§ WORK TO BE COMPLETED:
Quote the records below word for word, leaving out the pictures.

+++ EXCERPTED RECORDS +++

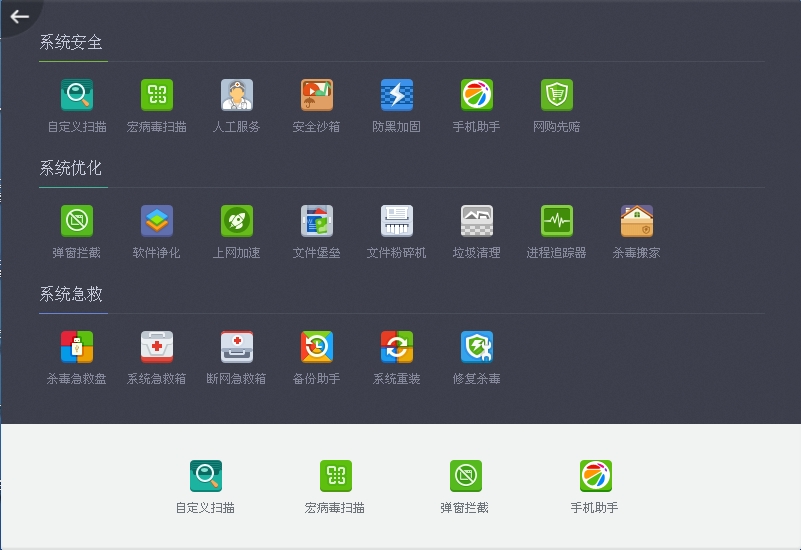Launch 修复杀毒 repair tool
The image size is (801, 550).
477,348
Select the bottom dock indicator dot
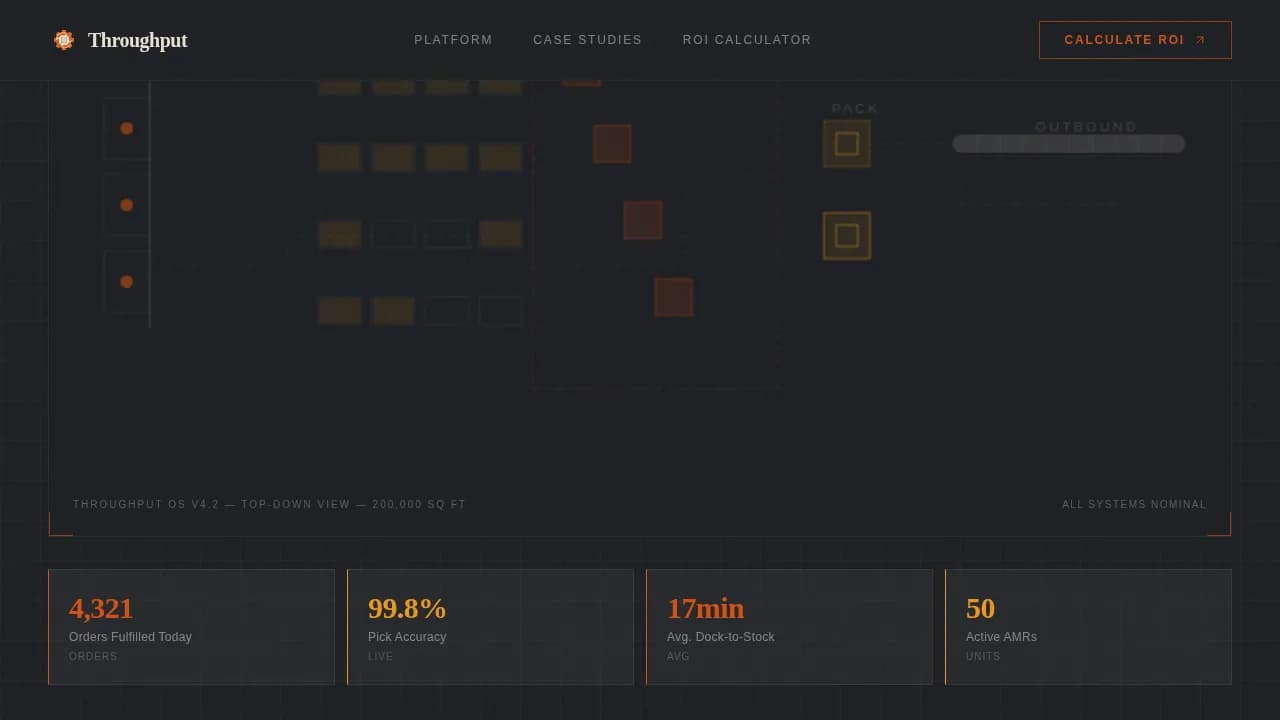 pos(126,281)
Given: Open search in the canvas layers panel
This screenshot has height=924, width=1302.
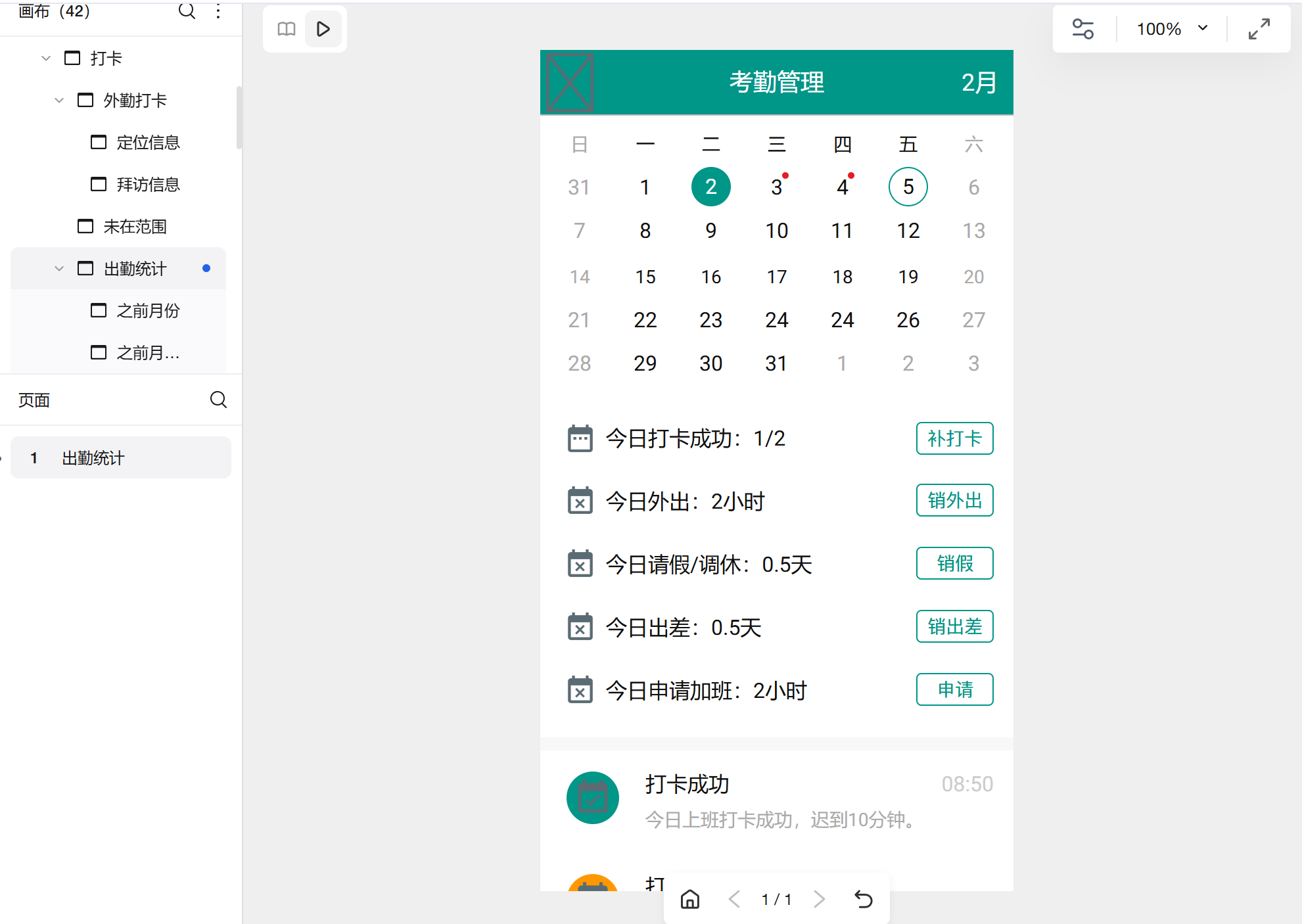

+++

§ RESPONSE TO THE TASK:
Launch 修复杀毒 repair tool
The image size is (801, 550).
477,348
Select the bottom dock indicator dot
 pos(126,281)
Given: Open search in the canvas layers panel
This screenshot has height=924, width=1302.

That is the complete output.